The 1973–74 Idaho State Bengals men's basketball team represented Idaho State University during the 1973–74 NCAA Division I men's basketball season.

The Bengals were led by third-year head coach Jim Killingsworth and played their home games on campus at the ISU Minidome in Pocatello. They finished the regular season at 19–7 overall, with a 11–3 record in the Big Sky Conference, as did the Montana Grizzlies, and the teams split their season series.

With two years until the conference tournament was introduced, the Big Sky title was decided with an unscheduled one-game playoff at Missoula on Tuesday night. A coin flip eleven days earlier determined the host. Before a record crowd at Dahlberg Arena, the visiting Bengals won 60–57 and advanced to the 25-team NCAA tournament, their first appearance in fourteen years.

ISU hosted the first round (subregional) of the West regional, and met #17 New Mexico (20–6) in the nightcap on Saturday night. The visiting Lobos, WAC champions, won by eight to end the Bengals' season at 20–8.

Senior forward Jim Anderson was named to the all-conference team; senior center Dan Spindler and junior guard Kevin Hoyt were honorable mention.

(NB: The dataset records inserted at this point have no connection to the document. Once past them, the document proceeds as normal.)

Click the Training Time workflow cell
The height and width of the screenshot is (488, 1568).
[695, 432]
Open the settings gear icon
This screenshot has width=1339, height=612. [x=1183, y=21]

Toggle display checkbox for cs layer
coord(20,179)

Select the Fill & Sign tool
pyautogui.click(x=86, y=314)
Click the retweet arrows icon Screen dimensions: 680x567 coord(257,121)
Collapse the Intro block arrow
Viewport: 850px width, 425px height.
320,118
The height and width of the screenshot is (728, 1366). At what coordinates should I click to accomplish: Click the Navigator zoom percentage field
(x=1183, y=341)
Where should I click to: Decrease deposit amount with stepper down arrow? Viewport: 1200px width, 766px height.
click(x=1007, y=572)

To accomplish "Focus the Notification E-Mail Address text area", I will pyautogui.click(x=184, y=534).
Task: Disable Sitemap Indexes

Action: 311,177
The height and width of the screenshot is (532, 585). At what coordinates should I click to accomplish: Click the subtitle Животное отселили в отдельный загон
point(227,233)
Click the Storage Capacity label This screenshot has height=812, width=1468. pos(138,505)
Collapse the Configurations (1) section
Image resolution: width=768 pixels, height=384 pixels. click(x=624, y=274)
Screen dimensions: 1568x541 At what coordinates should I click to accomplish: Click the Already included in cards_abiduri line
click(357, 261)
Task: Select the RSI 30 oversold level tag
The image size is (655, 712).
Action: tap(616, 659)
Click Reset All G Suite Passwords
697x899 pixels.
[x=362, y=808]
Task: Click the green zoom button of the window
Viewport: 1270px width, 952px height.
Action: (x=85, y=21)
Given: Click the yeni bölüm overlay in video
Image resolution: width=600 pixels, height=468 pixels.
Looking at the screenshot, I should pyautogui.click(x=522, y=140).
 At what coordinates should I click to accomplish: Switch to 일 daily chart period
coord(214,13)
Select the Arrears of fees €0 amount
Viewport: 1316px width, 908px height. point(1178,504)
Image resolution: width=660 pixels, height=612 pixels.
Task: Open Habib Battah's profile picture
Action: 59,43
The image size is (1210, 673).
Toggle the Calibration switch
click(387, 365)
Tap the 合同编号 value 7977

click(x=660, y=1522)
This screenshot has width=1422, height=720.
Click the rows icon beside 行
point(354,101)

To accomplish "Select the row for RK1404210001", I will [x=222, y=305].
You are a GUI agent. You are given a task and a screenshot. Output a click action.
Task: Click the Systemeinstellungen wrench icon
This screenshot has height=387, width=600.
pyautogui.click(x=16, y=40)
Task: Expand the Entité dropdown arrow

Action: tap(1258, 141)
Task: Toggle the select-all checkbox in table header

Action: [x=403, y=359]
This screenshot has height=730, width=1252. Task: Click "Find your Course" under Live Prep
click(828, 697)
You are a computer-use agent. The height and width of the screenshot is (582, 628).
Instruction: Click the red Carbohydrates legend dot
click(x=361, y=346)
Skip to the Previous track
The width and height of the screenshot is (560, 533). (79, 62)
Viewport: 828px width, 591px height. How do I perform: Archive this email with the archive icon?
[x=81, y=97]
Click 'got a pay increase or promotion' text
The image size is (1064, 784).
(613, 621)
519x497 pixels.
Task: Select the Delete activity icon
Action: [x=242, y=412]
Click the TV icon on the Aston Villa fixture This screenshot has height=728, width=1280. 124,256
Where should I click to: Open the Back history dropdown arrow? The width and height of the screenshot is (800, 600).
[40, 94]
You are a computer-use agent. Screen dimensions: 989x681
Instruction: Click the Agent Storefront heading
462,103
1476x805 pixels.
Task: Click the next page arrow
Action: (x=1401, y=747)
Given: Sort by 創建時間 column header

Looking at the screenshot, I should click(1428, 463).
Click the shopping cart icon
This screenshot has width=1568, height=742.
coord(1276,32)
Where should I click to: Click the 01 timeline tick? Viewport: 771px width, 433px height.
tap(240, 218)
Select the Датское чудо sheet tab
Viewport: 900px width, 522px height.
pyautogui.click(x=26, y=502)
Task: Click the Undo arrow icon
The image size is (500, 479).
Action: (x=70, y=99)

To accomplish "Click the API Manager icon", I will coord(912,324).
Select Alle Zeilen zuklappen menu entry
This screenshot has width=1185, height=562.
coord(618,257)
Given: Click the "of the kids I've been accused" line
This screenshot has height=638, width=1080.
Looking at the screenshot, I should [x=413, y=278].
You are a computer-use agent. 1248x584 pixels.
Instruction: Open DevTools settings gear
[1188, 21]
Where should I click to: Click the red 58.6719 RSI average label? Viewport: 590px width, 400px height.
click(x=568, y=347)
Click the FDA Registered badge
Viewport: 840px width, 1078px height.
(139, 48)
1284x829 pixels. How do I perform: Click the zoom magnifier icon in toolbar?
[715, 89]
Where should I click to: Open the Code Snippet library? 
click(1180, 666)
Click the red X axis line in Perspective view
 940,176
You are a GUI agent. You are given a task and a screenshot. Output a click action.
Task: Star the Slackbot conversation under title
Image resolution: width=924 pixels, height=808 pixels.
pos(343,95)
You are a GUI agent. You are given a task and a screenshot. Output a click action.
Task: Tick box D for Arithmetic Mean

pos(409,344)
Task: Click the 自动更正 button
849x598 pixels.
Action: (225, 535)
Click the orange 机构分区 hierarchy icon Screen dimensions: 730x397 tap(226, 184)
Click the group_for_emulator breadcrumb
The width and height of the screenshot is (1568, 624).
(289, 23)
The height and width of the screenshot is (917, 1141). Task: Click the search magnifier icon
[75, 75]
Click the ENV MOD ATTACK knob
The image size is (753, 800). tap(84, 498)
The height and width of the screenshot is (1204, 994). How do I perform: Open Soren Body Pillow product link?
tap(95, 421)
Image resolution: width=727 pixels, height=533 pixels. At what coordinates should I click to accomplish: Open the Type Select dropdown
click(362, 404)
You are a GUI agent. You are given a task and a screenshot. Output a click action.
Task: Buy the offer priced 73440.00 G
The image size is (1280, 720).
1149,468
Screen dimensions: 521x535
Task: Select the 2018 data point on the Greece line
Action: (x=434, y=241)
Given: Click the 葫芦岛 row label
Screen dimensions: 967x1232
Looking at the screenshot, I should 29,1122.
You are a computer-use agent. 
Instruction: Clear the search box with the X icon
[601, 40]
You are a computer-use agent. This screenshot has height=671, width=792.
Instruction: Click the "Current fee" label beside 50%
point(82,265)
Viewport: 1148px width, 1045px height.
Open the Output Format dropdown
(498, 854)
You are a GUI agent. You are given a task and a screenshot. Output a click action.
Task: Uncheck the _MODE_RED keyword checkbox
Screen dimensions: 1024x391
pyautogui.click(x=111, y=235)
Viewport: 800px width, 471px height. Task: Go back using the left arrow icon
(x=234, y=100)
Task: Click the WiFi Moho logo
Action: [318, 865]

Idaho State returned to the NCAA tournament three years later and advanced to the Elite Eight, which remains the best-ever showing for a Big Sky team.

==Postseason results==

| Date time, TV | Rank^{#} | Opponent^{#} | Result | Record | Site (attendance) city, state |
Big Sky Playoff
| Tue, March 5 |  | at Montana Playoff | W 60–57 | 20–7 | Dahlberg Arena (8,343) Missoula, Montana |
NCAA tournament
| Sat, March 9* 9:10 pm |  | vs. No. 17 New Mexico First round | L 65–73 | 20–8 | ISU Minidome (9,000) Pocatello, Idaho |
*Non-conference game. ^{#}Rankings from AP Poll. (#) Tournament seedings in parentheses. All times are in Mountain time.